A Dynamic Analytics Method Based on Multistage Modeling for a BOF Steelmaking Process

Abstract

This paper proposes a dynamic analytics method based on the least squares support vector machine with a hybrid kernel to address real-time prediction problems in the converter steelmaking process. The hybrid kernel function is used to enhance the performance of the existing kernels. To improve the model’s accuracy, the internal parameters are optimized by a differential evolution algorithm. In light of the complex mechanisms of the converter steelmaking process, a multistage modeling strategy is designed instead of the traditional single-stage modeling method. Owing to the dynamic nature of the practical production process, great effort has been made to construct a dynamic model that uses the prediction error information based on the static model. The validity of the proposed method is verified through experiments on real-world data collected from a basic oxygen furnace steelmaking process. The results indicate that the proposed method can successfully solve dynamic prediction problems and outperforms other state-of-the-art methods in terms of prediction accuracy.
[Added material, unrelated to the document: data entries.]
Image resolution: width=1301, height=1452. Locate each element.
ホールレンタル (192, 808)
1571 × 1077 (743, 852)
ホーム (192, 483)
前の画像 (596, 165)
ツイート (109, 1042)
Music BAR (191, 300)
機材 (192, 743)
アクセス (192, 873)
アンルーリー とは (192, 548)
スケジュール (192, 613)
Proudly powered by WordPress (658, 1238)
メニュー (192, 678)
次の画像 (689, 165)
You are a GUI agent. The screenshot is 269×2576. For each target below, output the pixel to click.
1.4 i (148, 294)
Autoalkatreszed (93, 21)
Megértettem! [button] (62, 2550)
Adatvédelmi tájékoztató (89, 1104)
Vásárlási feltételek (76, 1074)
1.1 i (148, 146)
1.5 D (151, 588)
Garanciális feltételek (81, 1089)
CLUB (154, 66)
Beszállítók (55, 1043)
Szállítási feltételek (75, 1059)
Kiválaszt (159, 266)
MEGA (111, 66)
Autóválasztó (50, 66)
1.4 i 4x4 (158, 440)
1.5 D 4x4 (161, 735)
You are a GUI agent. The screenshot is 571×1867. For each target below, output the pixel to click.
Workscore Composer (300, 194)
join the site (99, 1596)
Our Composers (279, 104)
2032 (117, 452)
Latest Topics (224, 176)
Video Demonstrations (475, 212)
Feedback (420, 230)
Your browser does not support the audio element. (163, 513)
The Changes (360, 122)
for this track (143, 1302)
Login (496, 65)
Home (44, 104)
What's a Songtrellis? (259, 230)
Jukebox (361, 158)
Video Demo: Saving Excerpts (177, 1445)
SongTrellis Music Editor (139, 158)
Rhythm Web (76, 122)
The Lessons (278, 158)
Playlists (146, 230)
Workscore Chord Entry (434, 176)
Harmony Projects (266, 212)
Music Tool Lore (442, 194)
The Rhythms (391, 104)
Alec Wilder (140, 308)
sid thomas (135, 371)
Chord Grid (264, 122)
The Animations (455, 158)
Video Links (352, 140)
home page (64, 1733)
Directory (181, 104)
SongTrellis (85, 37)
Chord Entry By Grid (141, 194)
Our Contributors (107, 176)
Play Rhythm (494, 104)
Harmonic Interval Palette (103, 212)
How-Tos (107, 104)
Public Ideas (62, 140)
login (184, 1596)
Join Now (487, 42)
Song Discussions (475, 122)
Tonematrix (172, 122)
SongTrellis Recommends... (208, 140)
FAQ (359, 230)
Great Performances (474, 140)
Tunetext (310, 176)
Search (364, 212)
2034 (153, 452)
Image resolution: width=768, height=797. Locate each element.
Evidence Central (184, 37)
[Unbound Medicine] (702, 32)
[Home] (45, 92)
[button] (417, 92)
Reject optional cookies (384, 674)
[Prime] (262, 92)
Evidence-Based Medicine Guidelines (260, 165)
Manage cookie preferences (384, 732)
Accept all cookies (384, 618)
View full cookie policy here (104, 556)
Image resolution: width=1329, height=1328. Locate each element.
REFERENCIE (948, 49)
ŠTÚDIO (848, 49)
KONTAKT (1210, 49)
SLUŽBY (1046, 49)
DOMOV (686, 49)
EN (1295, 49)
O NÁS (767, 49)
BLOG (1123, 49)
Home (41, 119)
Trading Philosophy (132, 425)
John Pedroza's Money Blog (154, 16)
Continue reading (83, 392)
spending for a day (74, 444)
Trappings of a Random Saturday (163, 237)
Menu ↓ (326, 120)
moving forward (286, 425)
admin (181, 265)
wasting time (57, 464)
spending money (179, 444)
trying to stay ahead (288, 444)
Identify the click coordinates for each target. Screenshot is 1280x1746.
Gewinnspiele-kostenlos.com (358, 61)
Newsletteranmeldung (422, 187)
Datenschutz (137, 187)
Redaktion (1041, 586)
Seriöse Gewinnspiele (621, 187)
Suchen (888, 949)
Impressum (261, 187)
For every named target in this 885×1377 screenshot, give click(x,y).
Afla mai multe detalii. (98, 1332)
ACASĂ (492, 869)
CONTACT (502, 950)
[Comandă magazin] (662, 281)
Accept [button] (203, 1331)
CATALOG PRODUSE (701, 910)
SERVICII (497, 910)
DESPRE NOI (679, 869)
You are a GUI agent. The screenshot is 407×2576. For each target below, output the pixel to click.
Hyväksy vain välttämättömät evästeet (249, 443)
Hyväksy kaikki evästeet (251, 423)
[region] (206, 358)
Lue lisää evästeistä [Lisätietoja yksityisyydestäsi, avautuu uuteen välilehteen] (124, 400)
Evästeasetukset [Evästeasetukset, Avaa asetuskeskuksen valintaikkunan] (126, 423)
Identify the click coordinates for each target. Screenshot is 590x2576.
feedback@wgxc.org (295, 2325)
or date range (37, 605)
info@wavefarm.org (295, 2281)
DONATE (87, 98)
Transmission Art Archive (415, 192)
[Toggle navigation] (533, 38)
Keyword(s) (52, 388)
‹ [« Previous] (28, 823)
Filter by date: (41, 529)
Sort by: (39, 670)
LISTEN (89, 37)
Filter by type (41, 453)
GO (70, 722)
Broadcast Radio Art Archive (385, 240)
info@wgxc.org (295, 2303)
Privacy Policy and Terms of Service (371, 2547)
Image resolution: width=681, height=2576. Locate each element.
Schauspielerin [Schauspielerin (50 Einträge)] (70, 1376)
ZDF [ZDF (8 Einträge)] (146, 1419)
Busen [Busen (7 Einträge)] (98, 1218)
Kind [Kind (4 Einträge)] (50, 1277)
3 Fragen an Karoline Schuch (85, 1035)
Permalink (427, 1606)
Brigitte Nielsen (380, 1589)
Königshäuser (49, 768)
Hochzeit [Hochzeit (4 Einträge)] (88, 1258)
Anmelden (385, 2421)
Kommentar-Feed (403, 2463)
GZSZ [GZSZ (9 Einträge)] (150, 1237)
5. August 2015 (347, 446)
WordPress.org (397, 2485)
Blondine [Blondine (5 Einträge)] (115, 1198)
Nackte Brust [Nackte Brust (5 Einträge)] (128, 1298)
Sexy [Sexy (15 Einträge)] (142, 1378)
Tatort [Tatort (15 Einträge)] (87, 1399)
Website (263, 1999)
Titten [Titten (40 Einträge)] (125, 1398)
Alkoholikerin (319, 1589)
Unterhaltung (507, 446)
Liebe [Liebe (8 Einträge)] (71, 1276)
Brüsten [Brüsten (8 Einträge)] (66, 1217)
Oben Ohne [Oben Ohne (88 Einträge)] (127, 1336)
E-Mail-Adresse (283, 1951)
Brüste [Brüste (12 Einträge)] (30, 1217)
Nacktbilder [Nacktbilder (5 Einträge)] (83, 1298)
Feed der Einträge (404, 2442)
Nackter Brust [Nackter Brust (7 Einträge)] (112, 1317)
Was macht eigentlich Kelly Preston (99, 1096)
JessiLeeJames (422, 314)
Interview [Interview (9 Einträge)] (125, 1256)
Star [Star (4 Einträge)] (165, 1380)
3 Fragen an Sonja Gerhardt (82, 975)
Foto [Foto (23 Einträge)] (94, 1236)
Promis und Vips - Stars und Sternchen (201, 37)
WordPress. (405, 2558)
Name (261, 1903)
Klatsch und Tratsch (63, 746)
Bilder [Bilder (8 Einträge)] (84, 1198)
Note to Practitioners —With the development of cyber-physical systems, abundant real-time data have been collected from the converter steelmaking process. These data provide an opportunity to solve product quality prediction problems using data-driven models. This paper proposes a dynamic analytics method based on the least squares support vector machine with a hybrid kernel to address this challenging issue. To improve the model’s performance, a differential evolution algorithm is used to optimize its parameters. Because of the fierce physicochemical reaction in the converter furnace, it is difficult for a single-stage model to achieve accurate predictions. Thus, a multistage modeling strategy is proposed to address this difficulty, and a dynamic model based on feedback error is developed to realize real-time prediction. We verify the effectiveness of the proposed method using real data from a basic oxygen furnace (BOF) steelmaking process. The computational results reveal that the proposed method has a higher prediction accuracy than other methods, making it helpful in guaranteeing the specified product quality and in maintaining stable BOF operation.